Mistake Consequence Prevention
Not photographing pre-existing damage Charged for damage you did not cause Video walkround before every rental
Not getting a written damage report Insurance provider may reject claim Always get it in writing, not just verbal
Admitting fault verbally at the scene Complicates liability assessment Be cooperative but factual; no admissions
Filing the claim late Claim denied due to timeframe expiry File within 7 days of the incident
Losing the rental agreement Cannot prove coverage or excess terms Photograph the agreement; email to yourself
Not photographing fuel gauge at pickup Fuel charge dispute at return Include fuel gauge in pre-rental walkround
Using wrong fuel type Typically not covered by any insurance Check fuel type sticker inside fuel cap

Our Recommendation

After years of renting cars in over 40 countries, here is what we actually do:

For rentals under 5 days: We accept CDW (included in the rate) and buy SCDW at the counter. The total cost is modest, and the convenience of zero-excess coverage from the rental company itself is worth the premium for short trips.

For rentals of 5 days or longer: We buy an annual policy from a third-party provider (we currently use iCarhireinsurance). At the counter, we accept the included CDW, decline SCDW and all optional extras, and rely on the third-party policy to cover the excess if something goes wrong.

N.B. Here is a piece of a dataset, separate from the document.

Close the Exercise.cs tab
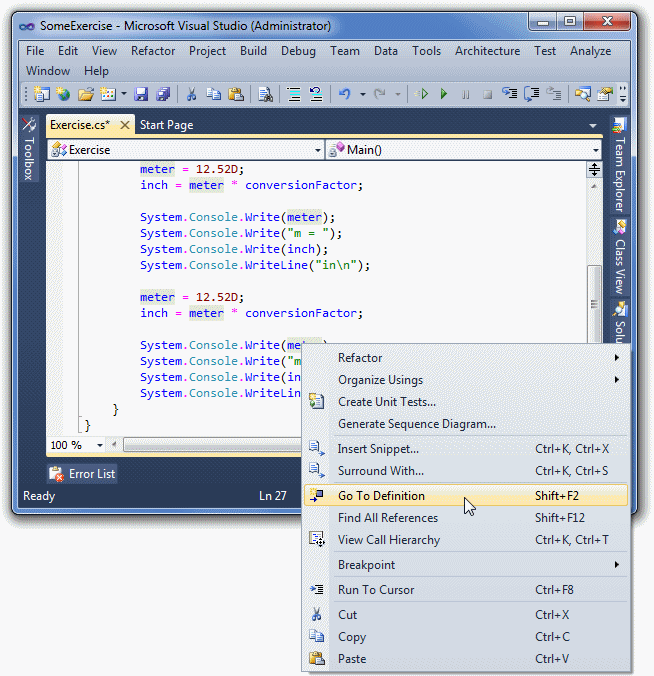(x=125, y=125)
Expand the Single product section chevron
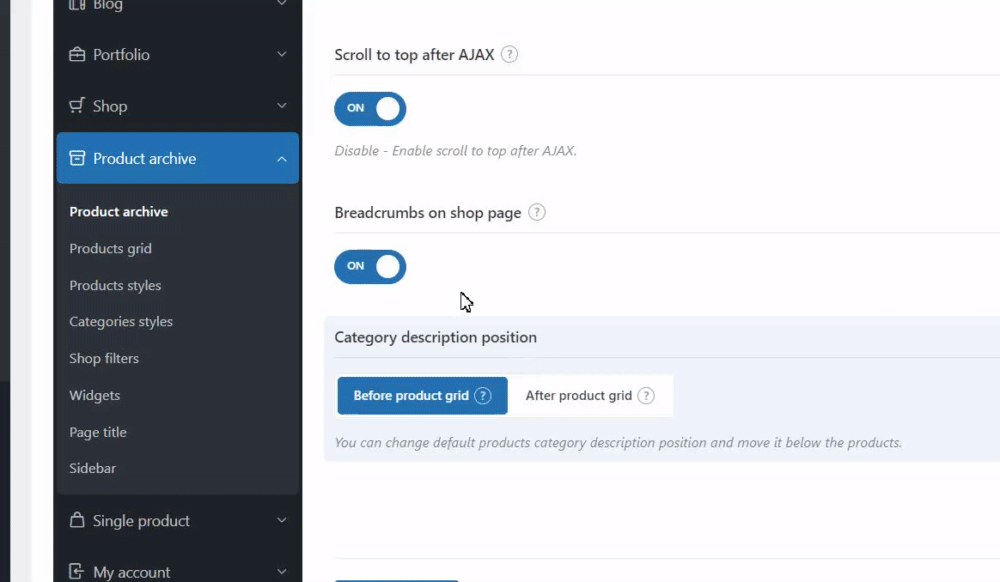This screenshot has width=1000, height=582. click(x=282, y=521)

Always: We confirm our credit card’s rental car coverage as a backup layer. We carry printed copies of both our third-party policy and our credit card’s coverage terms. We photograph the car before and after every rental. And we never, ever skip CDW.

Never: We buy personal accident insurance from the rental counter (travel insurance covers this better and cheaper). We buy personal effects coverage (homeowner’s or renter’s insurance covers this). We accept fuel policies other than full-to-full.

The Quick Decision Table

Rental Length We Recommend Expected Insurance Cost
1-3 days CDW (included) + SCDW from counter 30-90 EUR total
4-7 days CDW (included) + SCDW from counter OR third-party day policy 60-210 EUR (counter) or 35-90 EUR (third-party)
7-14 days CDW (included) + third-party annual or day policy 55-140 EUR (annual or day policy)
14+ days CDW (included) + third-party annual policy 55-80 EUR (annual)
Frequent traveler (3+ rentals/year) CDW (included) + annual third-party policy 55-100 EUR/year covering all rentals

This approach has saved us thousands of euros over the years while keeping us properly covered. The key insight is simple: the rental counter is the most expensive place to buy insurance, and the best time to sort out your coverage is before you arrive at the airport, not while the queue grows behind you.

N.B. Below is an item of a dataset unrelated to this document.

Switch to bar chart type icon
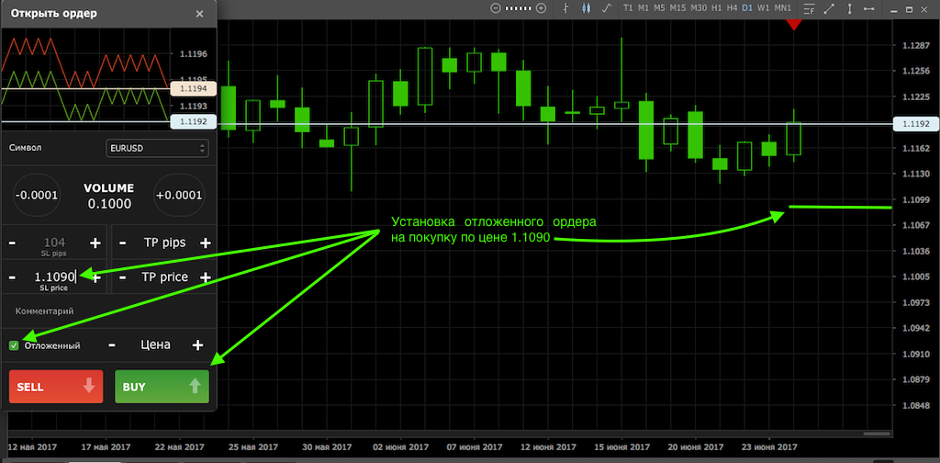Viewport: 940px width, 463px height. pos(566,8)
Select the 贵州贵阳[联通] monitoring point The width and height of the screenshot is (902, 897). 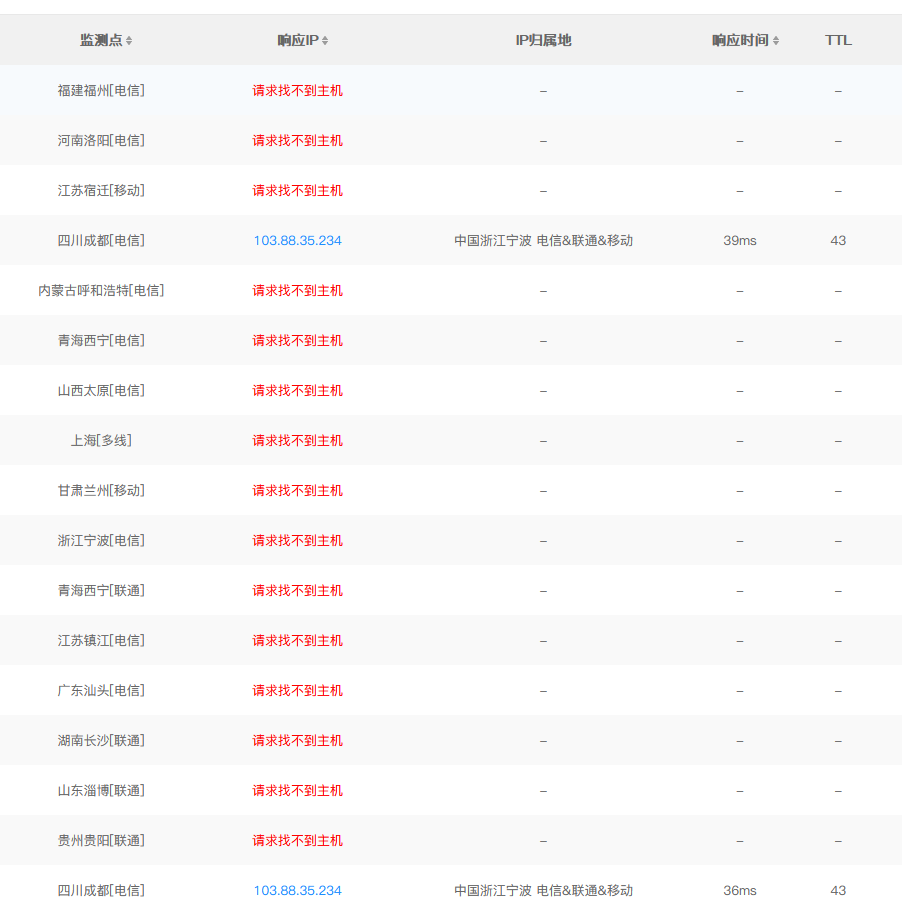coord(101,840)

For destination-specific insurance advice, check the costs-and-tips guide for your country. And if you are planning your first international road trip, our road trip planning guide covers the full logistics, while our international driving permit guide will help you figure out the documents you need.

Drive well, be covered, and keep the photographs of that pre-rental walk-around. You will probably never need them. But when you do, you will be very glad you have them.